I also wouldn’t mind doing casual content for gear. It takes a while to get into groups when the weekly mythic event isnt up, I wish that weekly quest to do 4 mythics to get heroic raid gear was up every week. Outside those weeks people barely touch low keys and takes a long time to get a group going sometimes. I do prefer the autoqueue system but heroic gear is useless tbh and we cant even grind valor or badges through heroics like past expansions just premade groups around raider.io rating locking you out of power rewards unless you grind the score… on every character… and make you do 2 affixes for each dungeon…
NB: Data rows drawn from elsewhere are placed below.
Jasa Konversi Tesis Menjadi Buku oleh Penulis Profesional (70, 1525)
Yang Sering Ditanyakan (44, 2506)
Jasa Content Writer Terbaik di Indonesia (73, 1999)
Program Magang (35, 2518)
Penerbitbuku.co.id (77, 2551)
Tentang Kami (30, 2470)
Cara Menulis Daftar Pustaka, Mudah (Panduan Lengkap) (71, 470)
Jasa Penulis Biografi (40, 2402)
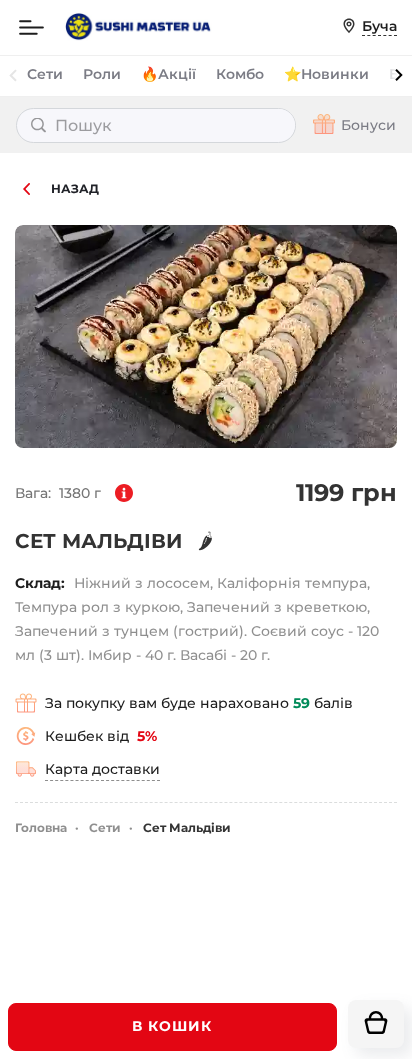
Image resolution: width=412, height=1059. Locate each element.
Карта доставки (102, 769)
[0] (376, 1024)
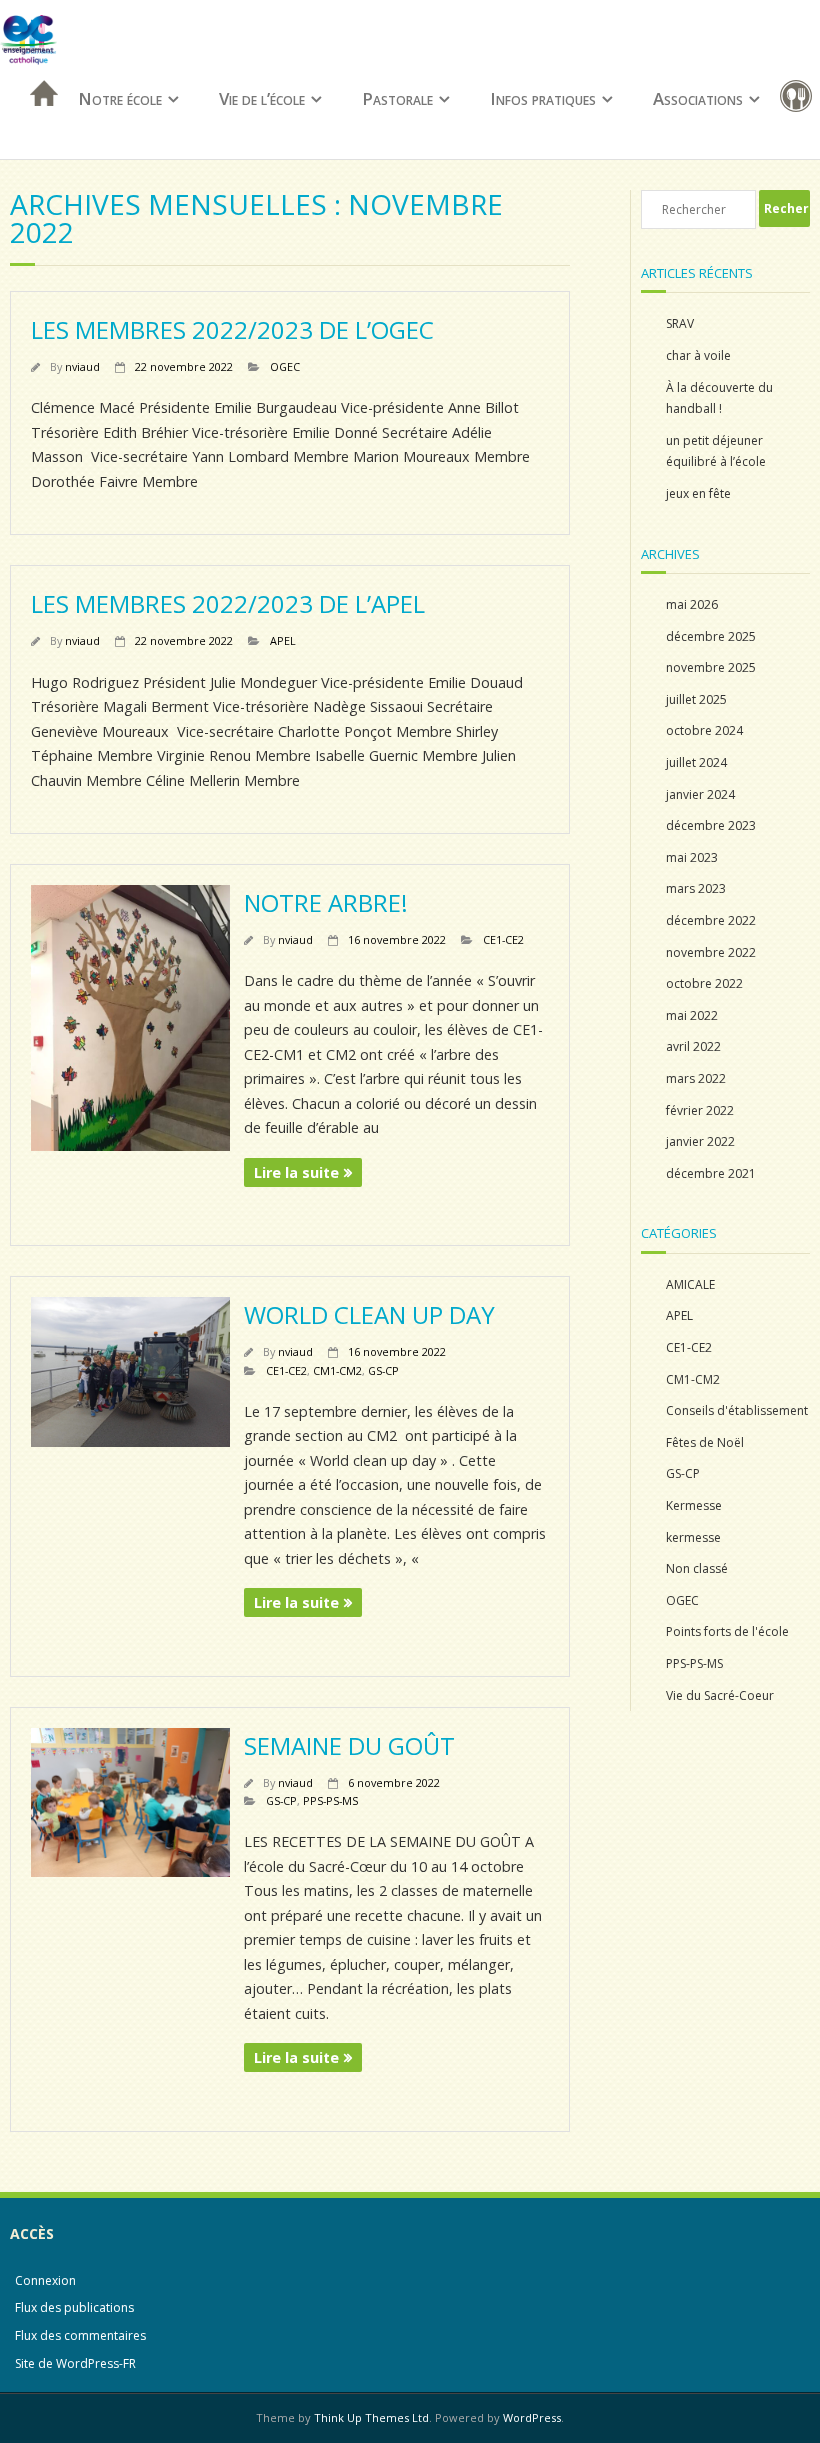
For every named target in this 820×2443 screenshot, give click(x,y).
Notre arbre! (326, 902)
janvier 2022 (700, 1141)
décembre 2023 (711, 825)
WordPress (532, 2417)
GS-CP (383, 1370)
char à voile (698, 355)
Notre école (120, 98)
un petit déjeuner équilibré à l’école (716, 451)
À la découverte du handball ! (719, 398)
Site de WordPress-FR (75, 2363)
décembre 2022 (711, 920)
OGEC (285, 366)
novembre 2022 (711, 952)
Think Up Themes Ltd (371, 2417)
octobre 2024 (704, 730)
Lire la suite (296, 1172)
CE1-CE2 (503, 939)
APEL (283, 640)
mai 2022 (692, 1015)
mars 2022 (696, 1078)
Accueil (38, 119)
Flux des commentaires (80, 2335)
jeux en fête (698, 493)
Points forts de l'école (727, 1631)
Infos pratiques (543, 98)
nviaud (82, 366)
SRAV (680, 323)
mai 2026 (692, 604)
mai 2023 (692, 857)
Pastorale (397, 98)
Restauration (800, 99)
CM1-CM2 (337, 1370)
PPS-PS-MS (330, 1800)
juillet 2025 (696, 699)
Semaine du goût (349, 1745)
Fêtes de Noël (705, 1442)
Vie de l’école (262, 98)
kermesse (693, 1537)
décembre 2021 (711, 1173)
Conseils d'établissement (737, 1410)
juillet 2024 (696, 762)
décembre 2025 (711, 636)
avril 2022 (693, 1046)
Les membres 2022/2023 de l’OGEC (232, 329)
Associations (698, 98)
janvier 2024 (700, 794)
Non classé (697, 1568)
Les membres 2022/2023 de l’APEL (228, 603)
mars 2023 (696, 888)
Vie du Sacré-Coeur (720, 1695)
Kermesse (694, 1505)
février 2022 (700, 1110)
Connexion (45, 2280)
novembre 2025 (711, 667)
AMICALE (690, 1284)
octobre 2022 (704, 983)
A solution to this would be for timewalking to be up all the time. We can pug heroics via timewalking every week for a chance at normal raid gear weekly and have more dungeons to play all the time.
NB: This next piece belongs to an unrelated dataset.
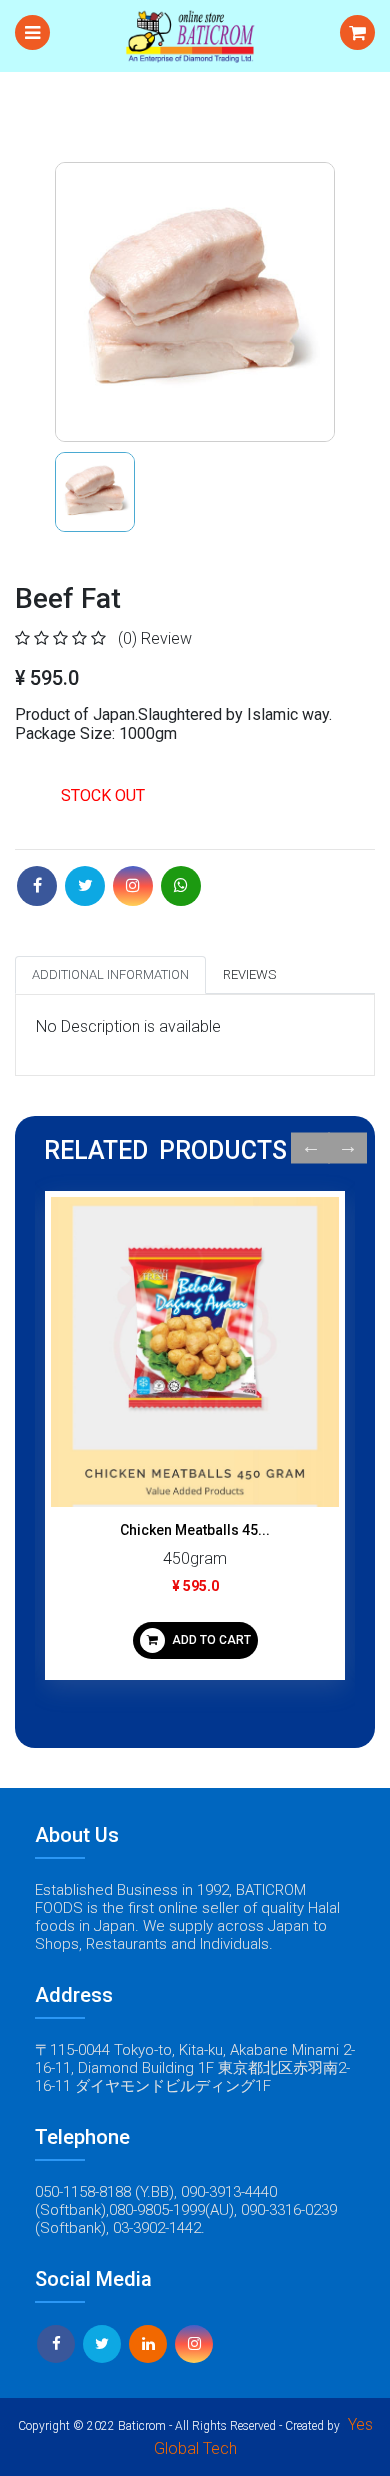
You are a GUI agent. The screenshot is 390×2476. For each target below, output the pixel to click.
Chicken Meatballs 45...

And the mythic weekly event quest would be nice to up frequently. Perhaps adding a quest that rewards 1250 valor for 4 dungeons a week. Something to encourage at least doing low level keys all the time.

I would prefer solo dungeons to be rewarding like torgast. But I also think they can fix issues by making it feel more like old systems that rewarded casual play like frost badges in wotlk. They put valor in for mythic plus players only and locked it with rating. When they should have let players upgrade gear if they had the valor and higher keys rewarding more valor.

And doing your first herouc dungeon a day gave a decent chunk of valor.

Group content doesn’t engage enough, and isn’t fulfilling enough for the effort to reward ratio.

Further, interactions with pugs are absolutely garbage these days, and many casual players refuse to leave social friend guilds for PvE orientated ones, just for the sake of a side hobby.

Solo play is being nerfed further by offering even worse rewards in 9.2 for the effort put in for whatever grindy system they are going to put in again. Mythic+ is not enjoyable, raiding is a slog and pvp is a toxic cesspool.

It’s a small wonder blizzard hasn’t’ bled out more for their absolute lack of attention to the world and non-instanced “End game” content.